**Exercise directions:** Count every line of these entries that holds the word "icon", and reply with the number only.

**Data for analysis:**
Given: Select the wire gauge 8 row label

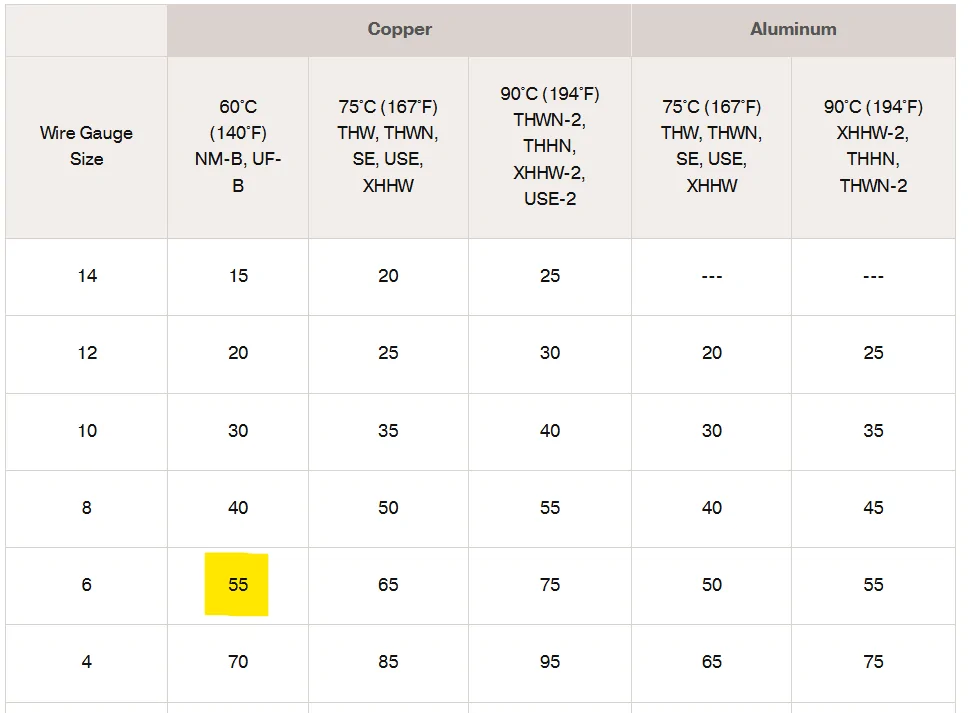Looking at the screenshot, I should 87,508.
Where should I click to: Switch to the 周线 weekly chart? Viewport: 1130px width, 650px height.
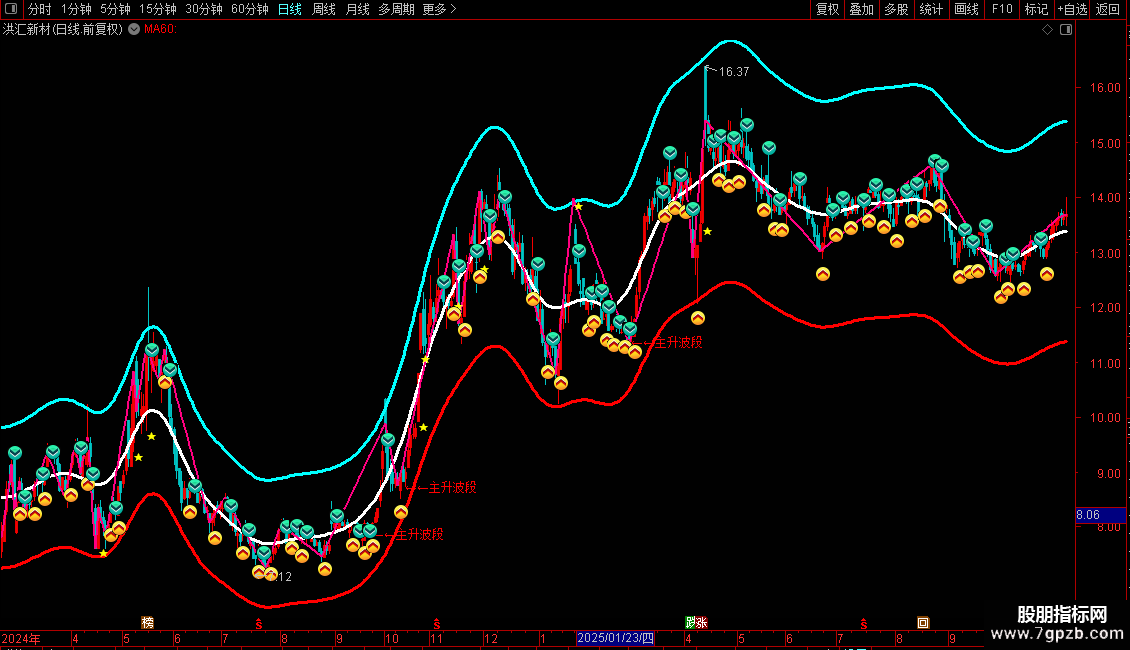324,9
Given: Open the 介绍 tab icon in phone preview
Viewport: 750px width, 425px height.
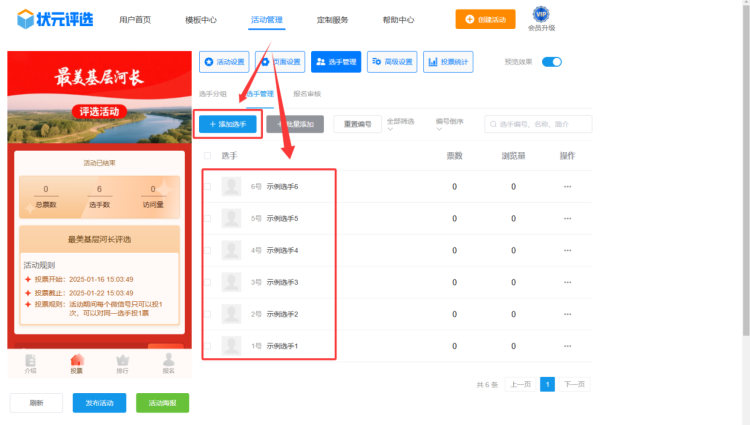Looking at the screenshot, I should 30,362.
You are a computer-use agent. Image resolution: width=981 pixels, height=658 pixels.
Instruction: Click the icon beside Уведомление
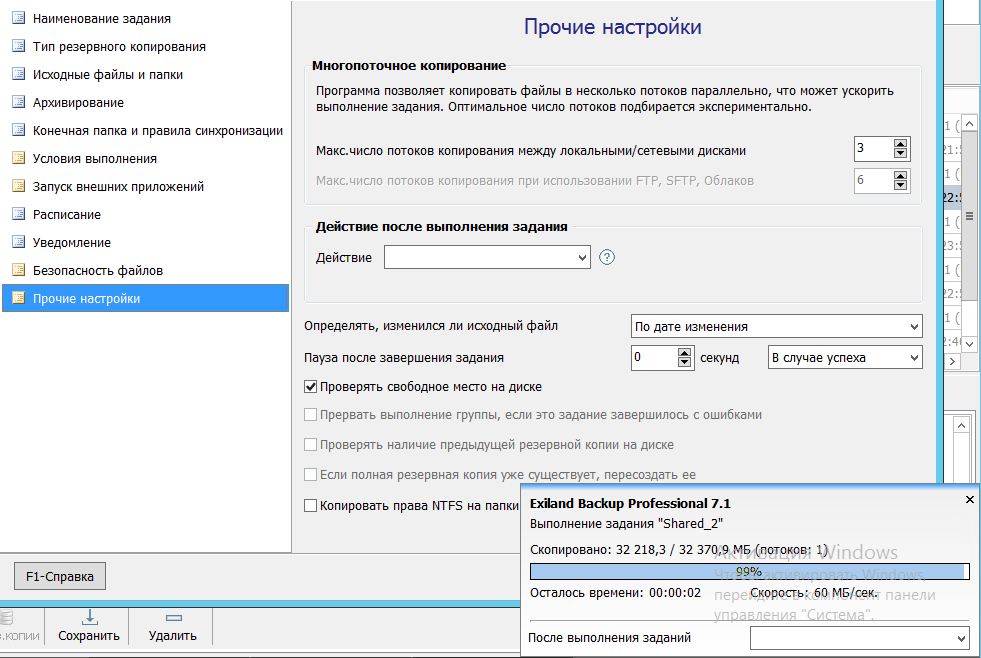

**Output for this task:** 2